Character 3-grams: "run", "unn", "nni", "nin", "ing"
Embedding = average of all n-gram embeddings
Benefits: - Handles OOV (out-of-vocabulary) words - Better for morphologically rich languages - Robust to misspellings
Contextual Embeddings
Modern approach: embeddings depend on context.
BERT
Bidirectional Encoder Representations from Transformers
Uses Transformer encoder with masked language modeling: - Mask random words - Predict them from context - Learn contextual embeddings
ELMo
Stacks bidirectional LSTMs, concatenates all layers → contextual embedding.
Using Embeddings in Practice
For Semantic Search
query_embedding = model.embed("best pizza in NYC")
doc_embeddings = [model.embed(doc) for doc in documents]
similarities = [cosine_similarity(query, doc) for doc in doc_embeddings]
top_k = argsort(similarities)[-k:]
For Classification
document_embedding = average(embeddings of words in document)
classifier = LogisticRegression()
classifier.fit(document_embeddings, labels)
For Clustering
embeddings = [model.embed(doc) for doc in documents]
clusters = KMeans(embeddings, k=5)
Should I use pre-trained or train my own embeddings?
Use pre-trained for most cases.
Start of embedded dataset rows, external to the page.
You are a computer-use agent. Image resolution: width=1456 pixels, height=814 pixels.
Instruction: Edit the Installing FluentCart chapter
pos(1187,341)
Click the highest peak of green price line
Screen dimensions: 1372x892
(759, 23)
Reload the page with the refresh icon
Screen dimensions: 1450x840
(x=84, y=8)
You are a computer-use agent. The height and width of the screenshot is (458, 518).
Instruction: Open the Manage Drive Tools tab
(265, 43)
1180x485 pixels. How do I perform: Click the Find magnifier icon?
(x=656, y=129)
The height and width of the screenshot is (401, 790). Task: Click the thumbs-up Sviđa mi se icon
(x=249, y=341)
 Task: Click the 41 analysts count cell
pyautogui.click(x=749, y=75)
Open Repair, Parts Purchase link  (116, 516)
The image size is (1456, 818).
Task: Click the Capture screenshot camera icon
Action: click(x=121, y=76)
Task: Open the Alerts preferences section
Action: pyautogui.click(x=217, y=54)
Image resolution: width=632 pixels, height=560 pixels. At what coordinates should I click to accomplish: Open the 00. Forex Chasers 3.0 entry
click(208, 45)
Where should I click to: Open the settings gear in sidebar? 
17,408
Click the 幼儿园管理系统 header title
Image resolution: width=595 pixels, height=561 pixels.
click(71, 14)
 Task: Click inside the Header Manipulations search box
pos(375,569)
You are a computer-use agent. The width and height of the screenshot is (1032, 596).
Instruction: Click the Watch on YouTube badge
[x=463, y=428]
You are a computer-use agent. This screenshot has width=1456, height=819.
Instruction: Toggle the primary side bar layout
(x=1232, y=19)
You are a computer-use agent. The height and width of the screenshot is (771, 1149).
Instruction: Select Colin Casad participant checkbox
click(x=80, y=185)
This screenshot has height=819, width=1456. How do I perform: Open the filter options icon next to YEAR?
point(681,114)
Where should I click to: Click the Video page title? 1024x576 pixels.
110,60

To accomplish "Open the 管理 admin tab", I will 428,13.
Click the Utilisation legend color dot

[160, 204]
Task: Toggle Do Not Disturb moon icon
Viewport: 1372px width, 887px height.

Only train your own if you have very specialized vocabulary or domain.
How many dimensions should embeddings have?
Typical: 100–300. Larger = more expressive but slower. Smaller = faster but less capable.
How do I compare embeddings from different models?
Carefully! Embeddings from different models aren't directly comparable. Normalize or use relative similarity (nearest neighbors) instead of absolute values.